Southern met fantasy tonight, not once, but twice.
The unexpected began at the Roosevelt, where I ran into a friend and heard of her passage to India, got the latest local restaurant scuttlebutt from a cheap food lover and heard of the challenges of composing music for Tic-Tacs.
One of my favorite moments came when I was told that a friend, when asked the source of her recent hangover, had responded, "Karen."
Since I'm not the boss of her, I'm sure I don't know what she's talking about.
We ordered a bottle of Gabriele Rausse Vin de Gris (the one the winemaker calls a "happy mistake") at a mostly empty bar.
Bartender T got as far as telling us the first special - pigs' tails in a bourbon barrel teriyaki sauce - before we ordered it.
The Roosevelt's chef is the one who first introduced me to crispy fried pig's head many moons ago, so if he was offering up tail tonight, I wanted in.
The sauce was finger-licking' good on the outer thick crispy part of the tails while the inner fatty bits were just obscene.
Wisely, there were pickled veggies to balance the palate and no doubt help digest all that fat.
When all was said and done, we left a pile of little round bones on a sticky plate.
And went to the bathroom to wash our hands.
As the room began to fill up, we got our next dish, octopus fried rice.
Clearly the usually southern kitchen was having Asian fantasies tonight.
The fried rice had the freshest-tasting tiny sliced carrots and corn in it while the octopus was perfectly cooked.
And a great, big fried egg sat atop the whole thing, its bright yellow yolk imparting an unbelievable richness to the already-decadent flavors.
But two dishes in and we were already getting stuffed.
No fools, we followed such rich food with a lighter course to clear our arteries while we still had feeling in our left arms.
Roasted beet and watermelon salad with Caramont goat cheese and lemon oil was a refreshing break but it was the avocado mousse on it that took it over the top.
The creaminess of the avocado enhanced both beets and melon in an unexpectedly complementary way.
Over a discussion of noun and verb usage (no, really), we finished our wine while sharing a slice of Coca Cola cake, not because we needed it but because it seemed like a good idea at the time.
Three layer cake after pigs' tails, why it's simply how it's done in the south.
That, or the wine was doing the ordering.
Best overheard conversation:
#1: I keep forgetting I'm in this country and want to say bonjour when I talk to people.
#2: Man, don't worry about it.

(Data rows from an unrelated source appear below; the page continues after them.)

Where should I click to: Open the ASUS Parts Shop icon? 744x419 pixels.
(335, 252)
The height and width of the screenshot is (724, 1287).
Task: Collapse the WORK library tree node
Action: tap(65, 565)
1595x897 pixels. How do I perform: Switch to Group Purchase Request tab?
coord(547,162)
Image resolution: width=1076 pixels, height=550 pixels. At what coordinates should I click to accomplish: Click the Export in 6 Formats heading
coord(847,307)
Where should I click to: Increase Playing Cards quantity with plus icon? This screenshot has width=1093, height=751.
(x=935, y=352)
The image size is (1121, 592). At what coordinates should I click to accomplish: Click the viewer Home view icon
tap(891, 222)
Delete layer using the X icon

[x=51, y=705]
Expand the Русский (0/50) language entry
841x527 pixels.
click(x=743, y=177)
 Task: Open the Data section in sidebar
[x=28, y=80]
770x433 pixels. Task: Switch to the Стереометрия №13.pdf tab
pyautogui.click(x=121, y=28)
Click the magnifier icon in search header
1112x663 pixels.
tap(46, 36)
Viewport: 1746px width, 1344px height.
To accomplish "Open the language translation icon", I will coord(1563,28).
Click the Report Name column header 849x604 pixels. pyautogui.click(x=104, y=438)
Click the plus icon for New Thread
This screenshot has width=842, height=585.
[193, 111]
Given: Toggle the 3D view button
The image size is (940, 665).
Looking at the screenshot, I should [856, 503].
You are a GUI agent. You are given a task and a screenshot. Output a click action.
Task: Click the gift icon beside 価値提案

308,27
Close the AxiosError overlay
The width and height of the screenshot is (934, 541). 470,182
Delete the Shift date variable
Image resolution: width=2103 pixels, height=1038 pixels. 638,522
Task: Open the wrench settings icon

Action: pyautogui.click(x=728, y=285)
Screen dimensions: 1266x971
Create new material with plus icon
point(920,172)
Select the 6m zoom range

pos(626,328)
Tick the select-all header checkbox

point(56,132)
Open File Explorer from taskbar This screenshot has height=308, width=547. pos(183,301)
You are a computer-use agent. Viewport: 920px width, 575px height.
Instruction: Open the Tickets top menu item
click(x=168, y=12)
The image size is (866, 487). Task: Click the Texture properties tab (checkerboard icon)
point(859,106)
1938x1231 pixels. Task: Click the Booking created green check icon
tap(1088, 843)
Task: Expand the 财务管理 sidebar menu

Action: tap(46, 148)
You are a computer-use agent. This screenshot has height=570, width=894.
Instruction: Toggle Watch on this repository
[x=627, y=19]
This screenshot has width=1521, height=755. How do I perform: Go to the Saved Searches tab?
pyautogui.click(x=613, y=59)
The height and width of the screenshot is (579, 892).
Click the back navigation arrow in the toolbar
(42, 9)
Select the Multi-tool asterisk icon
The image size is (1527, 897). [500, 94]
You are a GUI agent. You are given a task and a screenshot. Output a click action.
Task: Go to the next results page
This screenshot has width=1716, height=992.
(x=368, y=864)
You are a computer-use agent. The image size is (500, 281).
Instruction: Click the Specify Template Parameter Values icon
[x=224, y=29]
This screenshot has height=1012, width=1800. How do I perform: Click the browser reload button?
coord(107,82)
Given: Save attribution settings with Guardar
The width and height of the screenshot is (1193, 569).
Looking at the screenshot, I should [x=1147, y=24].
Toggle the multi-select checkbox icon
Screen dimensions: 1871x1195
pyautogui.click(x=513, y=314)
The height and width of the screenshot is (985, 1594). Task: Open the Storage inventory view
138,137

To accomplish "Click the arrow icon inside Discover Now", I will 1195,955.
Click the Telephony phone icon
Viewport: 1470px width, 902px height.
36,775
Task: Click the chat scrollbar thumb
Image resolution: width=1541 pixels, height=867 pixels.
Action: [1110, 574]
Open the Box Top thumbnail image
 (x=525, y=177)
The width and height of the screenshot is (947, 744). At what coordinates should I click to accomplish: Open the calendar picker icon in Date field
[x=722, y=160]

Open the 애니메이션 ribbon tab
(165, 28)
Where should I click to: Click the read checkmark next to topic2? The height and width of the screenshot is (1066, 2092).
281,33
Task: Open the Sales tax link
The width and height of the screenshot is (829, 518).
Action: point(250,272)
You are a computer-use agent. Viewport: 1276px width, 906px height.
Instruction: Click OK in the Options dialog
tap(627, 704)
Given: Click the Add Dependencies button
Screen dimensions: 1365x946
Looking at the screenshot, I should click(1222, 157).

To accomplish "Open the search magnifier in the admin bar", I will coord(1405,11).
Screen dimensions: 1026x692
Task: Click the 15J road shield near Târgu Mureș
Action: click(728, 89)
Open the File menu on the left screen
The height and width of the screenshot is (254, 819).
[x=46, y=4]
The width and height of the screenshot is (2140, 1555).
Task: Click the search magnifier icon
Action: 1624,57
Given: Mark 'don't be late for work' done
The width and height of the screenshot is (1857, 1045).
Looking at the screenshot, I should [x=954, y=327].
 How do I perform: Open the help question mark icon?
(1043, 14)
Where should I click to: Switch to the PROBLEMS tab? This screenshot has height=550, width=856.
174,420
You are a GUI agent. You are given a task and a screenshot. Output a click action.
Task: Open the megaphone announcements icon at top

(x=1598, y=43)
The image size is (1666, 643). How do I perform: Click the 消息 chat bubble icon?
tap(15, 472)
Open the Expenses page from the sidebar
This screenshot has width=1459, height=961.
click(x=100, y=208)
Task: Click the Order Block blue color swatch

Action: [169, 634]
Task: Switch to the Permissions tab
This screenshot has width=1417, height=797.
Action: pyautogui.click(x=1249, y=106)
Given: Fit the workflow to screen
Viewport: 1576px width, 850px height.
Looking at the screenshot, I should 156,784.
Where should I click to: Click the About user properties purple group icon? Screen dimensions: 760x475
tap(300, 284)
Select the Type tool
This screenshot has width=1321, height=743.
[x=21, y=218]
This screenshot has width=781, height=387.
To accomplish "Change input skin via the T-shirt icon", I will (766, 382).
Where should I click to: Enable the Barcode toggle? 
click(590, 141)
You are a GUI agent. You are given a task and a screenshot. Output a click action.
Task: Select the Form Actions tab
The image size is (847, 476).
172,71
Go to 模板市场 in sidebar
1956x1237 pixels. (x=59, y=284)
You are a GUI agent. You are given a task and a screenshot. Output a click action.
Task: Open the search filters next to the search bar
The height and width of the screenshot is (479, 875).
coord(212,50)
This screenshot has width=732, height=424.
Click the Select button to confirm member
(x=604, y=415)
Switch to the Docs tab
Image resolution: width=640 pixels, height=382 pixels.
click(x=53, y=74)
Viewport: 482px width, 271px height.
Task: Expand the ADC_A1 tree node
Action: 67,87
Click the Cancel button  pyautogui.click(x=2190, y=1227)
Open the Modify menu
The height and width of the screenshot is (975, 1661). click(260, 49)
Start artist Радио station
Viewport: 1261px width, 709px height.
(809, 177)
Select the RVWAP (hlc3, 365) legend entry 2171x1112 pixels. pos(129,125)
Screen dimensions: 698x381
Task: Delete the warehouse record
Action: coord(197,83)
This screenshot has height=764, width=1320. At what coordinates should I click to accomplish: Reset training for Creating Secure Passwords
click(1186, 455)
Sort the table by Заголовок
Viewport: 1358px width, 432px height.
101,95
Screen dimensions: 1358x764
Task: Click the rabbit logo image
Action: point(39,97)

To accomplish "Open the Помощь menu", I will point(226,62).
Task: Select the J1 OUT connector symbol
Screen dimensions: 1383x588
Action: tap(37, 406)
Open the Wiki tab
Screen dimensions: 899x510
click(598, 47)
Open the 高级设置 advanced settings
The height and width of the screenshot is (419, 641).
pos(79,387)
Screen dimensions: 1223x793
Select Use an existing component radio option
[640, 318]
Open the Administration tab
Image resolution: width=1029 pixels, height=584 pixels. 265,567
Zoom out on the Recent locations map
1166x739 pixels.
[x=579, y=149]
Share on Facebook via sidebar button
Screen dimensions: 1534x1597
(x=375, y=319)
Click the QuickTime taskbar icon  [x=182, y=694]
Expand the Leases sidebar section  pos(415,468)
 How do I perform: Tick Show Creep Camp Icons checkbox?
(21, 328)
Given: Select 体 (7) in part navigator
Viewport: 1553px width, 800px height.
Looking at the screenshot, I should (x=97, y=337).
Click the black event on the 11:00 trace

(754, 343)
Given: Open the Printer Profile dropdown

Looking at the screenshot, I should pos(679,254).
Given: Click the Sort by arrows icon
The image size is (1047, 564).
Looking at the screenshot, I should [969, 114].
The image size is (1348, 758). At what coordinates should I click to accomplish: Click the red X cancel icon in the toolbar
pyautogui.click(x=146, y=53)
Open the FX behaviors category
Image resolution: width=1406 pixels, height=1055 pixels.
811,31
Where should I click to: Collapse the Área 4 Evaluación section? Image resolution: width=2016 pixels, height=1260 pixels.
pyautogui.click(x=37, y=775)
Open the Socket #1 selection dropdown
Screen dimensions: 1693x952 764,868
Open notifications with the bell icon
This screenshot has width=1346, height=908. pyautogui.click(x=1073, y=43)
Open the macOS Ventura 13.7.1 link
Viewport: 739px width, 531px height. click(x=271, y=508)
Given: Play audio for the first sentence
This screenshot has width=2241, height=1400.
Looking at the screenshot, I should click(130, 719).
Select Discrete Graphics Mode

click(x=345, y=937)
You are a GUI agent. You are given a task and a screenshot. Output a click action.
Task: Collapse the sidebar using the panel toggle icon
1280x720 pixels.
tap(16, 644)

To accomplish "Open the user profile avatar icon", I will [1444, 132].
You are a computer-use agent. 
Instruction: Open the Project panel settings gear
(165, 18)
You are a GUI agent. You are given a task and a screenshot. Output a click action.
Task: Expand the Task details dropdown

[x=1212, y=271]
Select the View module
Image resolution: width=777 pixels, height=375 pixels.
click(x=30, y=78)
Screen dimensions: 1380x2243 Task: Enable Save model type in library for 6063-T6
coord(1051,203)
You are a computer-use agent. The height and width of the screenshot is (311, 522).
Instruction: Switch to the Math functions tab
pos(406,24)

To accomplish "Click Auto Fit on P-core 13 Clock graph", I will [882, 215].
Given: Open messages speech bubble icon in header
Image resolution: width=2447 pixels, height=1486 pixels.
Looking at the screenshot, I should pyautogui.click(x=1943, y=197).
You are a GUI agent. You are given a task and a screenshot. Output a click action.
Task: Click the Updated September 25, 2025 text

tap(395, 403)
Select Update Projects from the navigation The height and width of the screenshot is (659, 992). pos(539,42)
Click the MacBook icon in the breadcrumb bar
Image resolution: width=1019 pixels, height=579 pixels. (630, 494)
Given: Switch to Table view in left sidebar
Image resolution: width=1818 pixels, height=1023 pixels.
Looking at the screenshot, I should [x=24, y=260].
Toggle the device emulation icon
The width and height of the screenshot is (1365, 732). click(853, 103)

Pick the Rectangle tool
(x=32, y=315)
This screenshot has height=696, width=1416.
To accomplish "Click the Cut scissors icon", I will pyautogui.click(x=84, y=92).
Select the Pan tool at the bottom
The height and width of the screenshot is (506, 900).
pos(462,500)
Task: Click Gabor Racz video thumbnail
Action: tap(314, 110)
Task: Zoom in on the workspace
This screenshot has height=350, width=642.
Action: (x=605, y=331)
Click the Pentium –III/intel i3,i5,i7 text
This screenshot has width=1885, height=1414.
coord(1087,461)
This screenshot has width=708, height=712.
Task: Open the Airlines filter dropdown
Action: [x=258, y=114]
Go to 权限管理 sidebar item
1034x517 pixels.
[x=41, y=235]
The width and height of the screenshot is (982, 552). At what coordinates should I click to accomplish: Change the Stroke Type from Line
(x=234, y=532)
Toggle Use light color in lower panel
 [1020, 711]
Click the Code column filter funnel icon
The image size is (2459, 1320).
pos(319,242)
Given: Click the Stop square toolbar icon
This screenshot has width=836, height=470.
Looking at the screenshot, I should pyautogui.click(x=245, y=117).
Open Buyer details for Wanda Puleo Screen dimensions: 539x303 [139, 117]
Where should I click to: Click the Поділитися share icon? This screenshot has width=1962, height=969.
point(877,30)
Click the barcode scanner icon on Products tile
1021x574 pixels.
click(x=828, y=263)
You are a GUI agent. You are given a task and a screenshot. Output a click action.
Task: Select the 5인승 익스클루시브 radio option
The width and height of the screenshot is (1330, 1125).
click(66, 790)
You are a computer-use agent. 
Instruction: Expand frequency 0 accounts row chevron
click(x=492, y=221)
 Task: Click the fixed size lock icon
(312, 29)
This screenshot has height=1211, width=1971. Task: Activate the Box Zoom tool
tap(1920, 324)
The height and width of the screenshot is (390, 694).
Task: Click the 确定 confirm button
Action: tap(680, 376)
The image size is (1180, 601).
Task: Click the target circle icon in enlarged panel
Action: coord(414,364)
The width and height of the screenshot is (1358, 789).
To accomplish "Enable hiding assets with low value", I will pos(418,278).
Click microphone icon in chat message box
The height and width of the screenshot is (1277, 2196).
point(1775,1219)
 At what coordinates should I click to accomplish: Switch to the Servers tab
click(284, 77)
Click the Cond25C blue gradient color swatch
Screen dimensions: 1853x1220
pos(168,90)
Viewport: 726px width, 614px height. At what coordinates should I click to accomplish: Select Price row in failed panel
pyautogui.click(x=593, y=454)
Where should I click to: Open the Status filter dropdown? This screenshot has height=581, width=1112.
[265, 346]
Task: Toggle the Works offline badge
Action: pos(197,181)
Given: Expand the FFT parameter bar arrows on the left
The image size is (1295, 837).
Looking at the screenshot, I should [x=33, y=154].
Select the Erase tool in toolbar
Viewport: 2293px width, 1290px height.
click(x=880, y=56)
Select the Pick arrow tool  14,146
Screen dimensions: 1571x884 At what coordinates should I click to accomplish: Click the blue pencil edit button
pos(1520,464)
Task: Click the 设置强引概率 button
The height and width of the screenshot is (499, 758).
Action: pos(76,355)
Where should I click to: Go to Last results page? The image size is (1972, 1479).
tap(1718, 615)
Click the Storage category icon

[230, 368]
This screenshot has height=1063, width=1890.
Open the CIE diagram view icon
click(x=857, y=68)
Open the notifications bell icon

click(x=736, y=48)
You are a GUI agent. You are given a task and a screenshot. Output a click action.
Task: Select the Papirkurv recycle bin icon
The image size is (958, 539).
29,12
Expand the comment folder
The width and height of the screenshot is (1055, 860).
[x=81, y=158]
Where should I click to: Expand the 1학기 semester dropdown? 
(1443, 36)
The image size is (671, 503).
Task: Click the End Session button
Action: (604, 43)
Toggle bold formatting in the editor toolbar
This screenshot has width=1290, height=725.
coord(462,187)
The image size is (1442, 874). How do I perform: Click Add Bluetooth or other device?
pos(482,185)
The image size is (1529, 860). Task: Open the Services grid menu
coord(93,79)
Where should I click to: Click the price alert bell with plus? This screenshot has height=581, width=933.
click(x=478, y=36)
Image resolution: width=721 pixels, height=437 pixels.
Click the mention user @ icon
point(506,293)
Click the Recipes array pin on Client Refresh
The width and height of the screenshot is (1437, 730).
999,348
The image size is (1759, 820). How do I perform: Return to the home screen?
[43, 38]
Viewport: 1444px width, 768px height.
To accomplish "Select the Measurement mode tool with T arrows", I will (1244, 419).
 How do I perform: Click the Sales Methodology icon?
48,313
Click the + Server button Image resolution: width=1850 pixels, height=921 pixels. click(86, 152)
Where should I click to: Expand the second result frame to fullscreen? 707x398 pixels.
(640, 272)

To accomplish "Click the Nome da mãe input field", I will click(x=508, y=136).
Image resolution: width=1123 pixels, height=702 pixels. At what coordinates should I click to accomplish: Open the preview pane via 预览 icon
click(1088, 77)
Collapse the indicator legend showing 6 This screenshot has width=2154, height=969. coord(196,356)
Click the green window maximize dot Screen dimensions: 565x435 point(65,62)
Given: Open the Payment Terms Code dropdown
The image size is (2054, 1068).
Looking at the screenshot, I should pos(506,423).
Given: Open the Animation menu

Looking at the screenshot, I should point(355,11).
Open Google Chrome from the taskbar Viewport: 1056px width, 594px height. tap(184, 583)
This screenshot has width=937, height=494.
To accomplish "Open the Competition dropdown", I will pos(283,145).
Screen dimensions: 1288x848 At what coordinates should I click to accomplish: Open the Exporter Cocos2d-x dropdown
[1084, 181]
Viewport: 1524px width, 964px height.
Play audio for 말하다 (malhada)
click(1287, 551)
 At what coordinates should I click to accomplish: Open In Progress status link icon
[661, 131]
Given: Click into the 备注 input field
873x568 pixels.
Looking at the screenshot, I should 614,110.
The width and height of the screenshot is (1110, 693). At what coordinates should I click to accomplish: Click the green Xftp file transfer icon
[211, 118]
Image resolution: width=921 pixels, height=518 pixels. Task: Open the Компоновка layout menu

Say whatever you want. This is America!
Honestly, I couldn't make this stuff up.
After losing my dinner companion to the daily grind, I made the cultural shift from Church Hill to the near west end and the Westhampton Theater.
I was there to see "Beasts of the Southern Wild," the Sundance grand jury prize winner and the one all the critics have been raving about.
It wasn't hard to see why.
The beautifully shot story of bayou folks who live on the wrong side of the levee used two first-time actors in the lead roles of father and daughter.
Watching non-actors carry a completely believable story about a Katrina-like storm that all but wipes out their tiny community was mesmerizing.
Mostly a hardscrabble story, at times it had a certain poignant humor.
When the father tells the little girl about her long-missing mother, he says, "She was so pretty, she never had to turn the stove on. She'd just walk in the kitchen and the water would start boiling."
Now that's pretty.
The movie's story of natural devastation and the resulting loss was wrapped around a fantasy element of nature being out of whack (Katrina being proof of that).
As a result, ice caps melt, ancient beasts are released from ice blocks and begin to roman the world, threatening even the bayou.
I'd be the first to admit I'm not much on fantasy, whether in books or movies. I'm more the non-fiction type.
But actually, there was so much honesty about the devotion of the small group of delta dwellers refusing to abandon their homes even after a mandatory evacuation, that I could swallow a few stampeding beasts as part of the plot.
And I'm glad I did. The moving story was unlike anything I've ever seen before.
Sometimes you need a little fiction to remind you of the basic tenets of life and death.
The whole universe depends on everything fitting together just right. If one piece busts, even the smallest piece, the whole universe will get busted.
I guess Sundance proves that the talented ones can make this stuff up...beautifully.